During the 1880s and 1890s, Henry Claude Walker travelled the world many times (no mean feat back then). He was not only working to expand the R. Waygood business across the British Empire (and other countries), but also met the Otis brothers (Charles & Norton) on numerous occasions during which the men shared ideas.
Henry Walker also met with William D. Baldwin during a visit to New York in 1889 and a friendship sprang up, resulting in both parties becoming more closely associated and, ultimately, led to a 1914 merger. At the time of their first meeting, William Baldwin was on the board of trustees at Otis Brothers, and, in 1898, when a merger of elevator companies took place to form the Otis Elevator Co., William Baldwin became president of the company. In his book Reminiscences of a Great Industry- Reminiscences of 70 Years in the Lift Industry, Henry Walker described William Baldwin as a man who had a charming personality and an extraordinary capacity for business. When Baldwin died on September 27 1930, aged 74, Henry Walker stated that he had lost a very staunch friend.
Due to the close ties of R. Waygood & Co. and Otis Elevator Co., the two companies attempted a merger in 1902, and the company name was changed from R. Waygood & Co. to Waygood & Otis Co Ltd. However, this merger lasted only a year, and, in 1903, the two businesses reverted back to trading separately. But, in 1914, a permanent merger was formed between the two companies (which, at the time, were geographically the largest lift/elevator companies). The name became Waygood-Otis Ltd., a name that lasted until 1957, when Otis Elevator Co. bought a controlling interest. In 1914, Henry Claude Walker was chairman and joint managing director of the newly formed Waygood-Otis Co., and William D. Baldwin was appointed vice chairman.
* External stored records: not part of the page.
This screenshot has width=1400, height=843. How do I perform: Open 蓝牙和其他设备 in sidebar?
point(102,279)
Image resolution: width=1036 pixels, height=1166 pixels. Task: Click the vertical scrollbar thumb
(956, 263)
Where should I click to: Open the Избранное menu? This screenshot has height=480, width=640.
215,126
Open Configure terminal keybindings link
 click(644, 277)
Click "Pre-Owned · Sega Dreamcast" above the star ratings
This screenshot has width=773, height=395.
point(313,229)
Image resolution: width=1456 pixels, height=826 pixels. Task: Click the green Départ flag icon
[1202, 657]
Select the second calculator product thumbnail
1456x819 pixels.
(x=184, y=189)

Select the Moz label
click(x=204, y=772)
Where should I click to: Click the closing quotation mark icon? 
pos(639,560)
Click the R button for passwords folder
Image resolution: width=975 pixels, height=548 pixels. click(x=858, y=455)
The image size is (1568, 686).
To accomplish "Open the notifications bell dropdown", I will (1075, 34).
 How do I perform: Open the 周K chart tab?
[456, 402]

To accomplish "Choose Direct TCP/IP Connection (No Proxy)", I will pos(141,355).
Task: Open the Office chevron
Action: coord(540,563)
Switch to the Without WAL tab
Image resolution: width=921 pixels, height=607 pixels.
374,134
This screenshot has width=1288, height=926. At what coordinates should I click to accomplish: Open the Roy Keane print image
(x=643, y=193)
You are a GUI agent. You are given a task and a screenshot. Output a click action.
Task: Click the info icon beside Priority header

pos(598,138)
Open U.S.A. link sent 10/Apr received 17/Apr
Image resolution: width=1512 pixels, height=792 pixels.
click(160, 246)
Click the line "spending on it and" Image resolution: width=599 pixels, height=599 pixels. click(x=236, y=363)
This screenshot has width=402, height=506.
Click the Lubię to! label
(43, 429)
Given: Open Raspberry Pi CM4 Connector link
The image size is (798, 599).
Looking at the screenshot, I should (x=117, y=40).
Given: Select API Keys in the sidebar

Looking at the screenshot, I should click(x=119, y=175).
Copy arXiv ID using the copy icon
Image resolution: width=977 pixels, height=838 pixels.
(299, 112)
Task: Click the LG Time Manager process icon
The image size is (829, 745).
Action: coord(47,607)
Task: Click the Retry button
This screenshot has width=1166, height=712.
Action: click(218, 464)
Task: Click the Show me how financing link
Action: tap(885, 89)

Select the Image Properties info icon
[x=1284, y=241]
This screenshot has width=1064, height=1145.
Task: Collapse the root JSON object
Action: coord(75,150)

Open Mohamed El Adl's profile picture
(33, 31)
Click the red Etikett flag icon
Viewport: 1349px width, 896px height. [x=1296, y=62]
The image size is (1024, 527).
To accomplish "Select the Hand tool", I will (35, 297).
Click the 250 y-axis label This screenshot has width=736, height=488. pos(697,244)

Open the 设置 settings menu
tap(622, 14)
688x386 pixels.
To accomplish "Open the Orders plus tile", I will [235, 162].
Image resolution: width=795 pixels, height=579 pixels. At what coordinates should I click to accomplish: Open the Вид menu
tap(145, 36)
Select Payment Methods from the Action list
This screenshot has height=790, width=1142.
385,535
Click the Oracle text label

D.W.R. Green was the other joint managing director, and the other board members were C. Clarke, R. Percy Sellon, H. Cecil Walker, R.H. Thorpe, H. Harmsworth and C.H.J. Day.
In 1934, upon finally retiring as chairman of Waygood-Otis, Henry Claude Walker wrote Reminiscences of a Great Industry. In it, he charts the history of the company in the U.K., and much of the information for this article has been obtained from his book.
When Henry Claude Walker died on 25 March 1939, his obituary in the newspapers referred to him as “The Father of the Lift Industry in England.”